** Input records follows **

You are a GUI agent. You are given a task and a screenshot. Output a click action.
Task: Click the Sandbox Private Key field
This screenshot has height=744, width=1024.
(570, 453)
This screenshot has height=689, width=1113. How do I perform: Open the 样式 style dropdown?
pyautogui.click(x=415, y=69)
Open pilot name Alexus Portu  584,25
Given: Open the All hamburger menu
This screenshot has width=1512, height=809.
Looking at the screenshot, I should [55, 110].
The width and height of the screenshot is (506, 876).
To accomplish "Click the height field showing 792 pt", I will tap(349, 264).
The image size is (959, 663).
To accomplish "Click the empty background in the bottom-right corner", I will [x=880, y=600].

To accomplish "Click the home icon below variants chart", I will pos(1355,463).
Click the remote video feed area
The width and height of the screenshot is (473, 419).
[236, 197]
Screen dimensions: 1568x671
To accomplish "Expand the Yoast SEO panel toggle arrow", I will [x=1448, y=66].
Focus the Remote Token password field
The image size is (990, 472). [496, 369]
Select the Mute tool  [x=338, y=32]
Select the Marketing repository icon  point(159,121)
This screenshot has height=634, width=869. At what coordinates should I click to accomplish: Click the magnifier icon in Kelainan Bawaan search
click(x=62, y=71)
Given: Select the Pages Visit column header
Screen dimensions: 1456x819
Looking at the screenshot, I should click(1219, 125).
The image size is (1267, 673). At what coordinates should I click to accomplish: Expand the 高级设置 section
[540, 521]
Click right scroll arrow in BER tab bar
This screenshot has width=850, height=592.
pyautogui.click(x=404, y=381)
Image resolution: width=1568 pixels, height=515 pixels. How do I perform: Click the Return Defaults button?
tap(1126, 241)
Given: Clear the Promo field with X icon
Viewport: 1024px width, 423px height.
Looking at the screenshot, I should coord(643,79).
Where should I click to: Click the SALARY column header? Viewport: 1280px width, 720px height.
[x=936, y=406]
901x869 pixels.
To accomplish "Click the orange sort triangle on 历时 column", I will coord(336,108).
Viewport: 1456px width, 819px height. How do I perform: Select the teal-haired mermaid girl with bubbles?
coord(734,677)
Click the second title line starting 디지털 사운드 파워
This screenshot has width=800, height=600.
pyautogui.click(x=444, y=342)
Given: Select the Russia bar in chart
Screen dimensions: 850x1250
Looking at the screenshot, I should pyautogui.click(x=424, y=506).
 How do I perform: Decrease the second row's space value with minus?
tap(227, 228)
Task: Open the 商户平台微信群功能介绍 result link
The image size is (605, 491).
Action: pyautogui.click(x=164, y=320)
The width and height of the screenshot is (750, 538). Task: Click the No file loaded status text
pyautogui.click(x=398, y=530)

** End of Input records **

- _Exercise instructions_
The required output is all of the material, word for word.

- _Solution for this problem_
You are a GUI agent. You are given a task and a screenshot. Output a click action.
Task: Click the Sandbox Private Key field
This screenshot has height=744, width=1024.
(570, 453)
This screenshot has height=689, width=1113. How do I perform: Open the 样式 style dropdown?
pyautogui.click(x=415, y=69)
Open pilot name Alexus Portu  584,25
Given: Open the All hamburger menu
This screenshot has width=1512, height=809.
Looking at the screenshot, I should [55, 110].
The width and height of the screenshot is (506, 876).
To accomplish "Click the height field showing 792 pt", I will tap(349, 264).
The image size is (959, 663).
To accomplish "Click the empty background in the bottom-right corner", I will [x=880, y=600].

To accomplish "Click the home icon below variants chart", I will pos(1355,463).
Click the remote video feed area
The width and height of the screenshot is (473, 419).
[236, 197]
Screen dimensions: 1568x671
To accomplish "Expand the Yoast SEO panel toggle arrow", I will [x=1448, y=66].
Focus the Remote Token password field
The image size is (990, 472). [496, 369]
Select the Mute tool  [x=338, y=32]
Select the Marketing repository icon  point(159,121)
This screenshot has height=634, width=869. At what coordinates should I click to accomplish: Click the magnifier icon in Kelainan Bawaan search
click(x=62, y=71)
Given: Select the Pages Visit column header
Screen dimensions: 1456x819
Looking at the screenshot, I should click(1219, 125).
The image size is (1267, 673). At what coordinates should I click to accomplish: Expand the 高级设置 section
[540, 521]
Click right scroll arrow in BER tab bar
This screenshot has width=850, height=592.
pyautogui.click(x=404, y=381)
Image resolution: width=1568 pixels, height=515 pixels. How do I perform: Click the Return Defaults button?
tap(1126, 241)
Given: Clear the Promo field with X icon
Viewport: 1024px width, 423px height.
Looking at the screenshot, I should coord(643,79).
Where should I click to: Click the SALARY column header? Viewport: 1280px width, 720px height.
[x=936, y=406]
901x869 pixels.
To accomplish "Click the orange sort triangle on 历时 column", I will coord(336,108).
Viewport: 1456px width, 819px height. How do I perform: Select the teal-haired mermaid girl with bubbles?
coord(734,677)
Click the second title line starting 디지털 사운드 파워
This screenshot has width=800, height=600.
pyautogui.click(x=444, y=342)
Given: Select the Russia bar in chart
Screen dimensions: 850x1250
Looking at the screenshot, I should pyautogui.click(x=424, y=506).
 How do I perform: Decrease the second row's space value with minus?
tap(227, 228)
Task: Open the 商户平台微信群功能介绍 result link
The image size is (605, 491).
Action: pyautogui.click(x=164, y=320)
The width and height of the screenshot is (750, 538). Task: Click the No file loaded status text
pyautogui.click(x=398, y=530)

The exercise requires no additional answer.